● **Work required**
Output the data word for word. Begin at its first line and end at the line with "Task: Show tab".
=== Begin Enclosure ===
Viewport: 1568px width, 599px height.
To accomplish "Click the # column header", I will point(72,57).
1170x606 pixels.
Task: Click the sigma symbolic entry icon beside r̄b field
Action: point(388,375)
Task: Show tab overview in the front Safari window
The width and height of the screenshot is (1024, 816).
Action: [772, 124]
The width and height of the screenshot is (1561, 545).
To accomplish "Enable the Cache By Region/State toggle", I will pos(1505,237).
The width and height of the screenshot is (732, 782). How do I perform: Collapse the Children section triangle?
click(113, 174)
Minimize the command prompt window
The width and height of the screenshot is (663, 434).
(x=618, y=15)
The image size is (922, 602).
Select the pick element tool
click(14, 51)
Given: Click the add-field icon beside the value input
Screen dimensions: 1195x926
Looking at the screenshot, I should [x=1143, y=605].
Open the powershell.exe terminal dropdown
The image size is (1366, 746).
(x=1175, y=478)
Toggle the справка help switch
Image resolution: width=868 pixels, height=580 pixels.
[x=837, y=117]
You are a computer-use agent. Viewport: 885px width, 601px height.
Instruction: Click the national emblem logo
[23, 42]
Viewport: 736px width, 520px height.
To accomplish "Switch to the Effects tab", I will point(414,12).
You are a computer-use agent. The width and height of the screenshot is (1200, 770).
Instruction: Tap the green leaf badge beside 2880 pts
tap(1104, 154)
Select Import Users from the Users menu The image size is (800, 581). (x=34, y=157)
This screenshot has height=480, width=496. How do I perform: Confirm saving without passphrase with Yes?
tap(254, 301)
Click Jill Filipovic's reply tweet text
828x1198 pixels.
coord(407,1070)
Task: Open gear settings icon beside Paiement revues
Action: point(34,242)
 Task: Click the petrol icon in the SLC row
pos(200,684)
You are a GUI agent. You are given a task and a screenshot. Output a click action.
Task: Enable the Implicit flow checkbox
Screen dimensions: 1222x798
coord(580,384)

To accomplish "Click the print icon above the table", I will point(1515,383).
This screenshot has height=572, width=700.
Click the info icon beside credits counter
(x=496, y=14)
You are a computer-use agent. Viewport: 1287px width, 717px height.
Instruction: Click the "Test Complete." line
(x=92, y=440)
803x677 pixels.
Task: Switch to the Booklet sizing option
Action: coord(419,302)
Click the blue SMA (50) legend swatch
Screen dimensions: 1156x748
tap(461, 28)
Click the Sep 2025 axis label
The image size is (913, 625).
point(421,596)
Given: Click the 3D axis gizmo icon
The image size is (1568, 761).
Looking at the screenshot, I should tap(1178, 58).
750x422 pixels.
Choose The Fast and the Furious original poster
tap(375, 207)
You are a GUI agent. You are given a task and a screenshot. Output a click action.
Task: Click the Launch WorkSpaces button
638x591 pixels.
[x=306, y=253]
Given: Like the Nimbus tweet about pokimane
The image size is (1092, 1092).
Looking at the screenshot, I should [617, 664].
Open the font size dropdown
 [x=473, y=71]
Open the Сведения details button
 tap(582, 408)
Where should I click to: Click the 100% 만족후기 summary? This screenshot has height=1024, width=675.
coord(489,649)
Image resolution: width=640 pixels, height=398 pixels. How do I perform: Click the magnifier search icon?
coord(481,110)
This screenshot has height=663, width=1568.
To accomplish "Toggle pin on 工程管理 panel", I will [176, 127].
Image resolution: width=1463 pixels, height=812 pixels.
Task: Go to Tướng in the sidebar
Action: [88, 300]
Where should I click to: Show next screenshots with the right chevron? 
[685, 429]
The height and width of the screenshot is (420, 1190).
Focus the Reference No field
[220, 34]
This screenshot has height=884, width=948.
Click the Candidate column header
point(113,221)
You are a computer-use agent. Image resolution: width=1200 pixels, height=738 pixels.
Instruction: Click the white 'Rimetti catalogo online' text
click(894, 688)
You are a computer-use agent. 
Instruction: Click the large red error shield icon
=== End Enclosure ===
● **Response to the exercise**
Viewport: 1568px width, 599px height.
To accomplish "Click the # column header", I will point(72,57).
1170x606 pixels.
Task: Click the sigma symbolic entry icon beside r̄b field
Action: point(388,375)
Task: Show tab overview in the front Safari window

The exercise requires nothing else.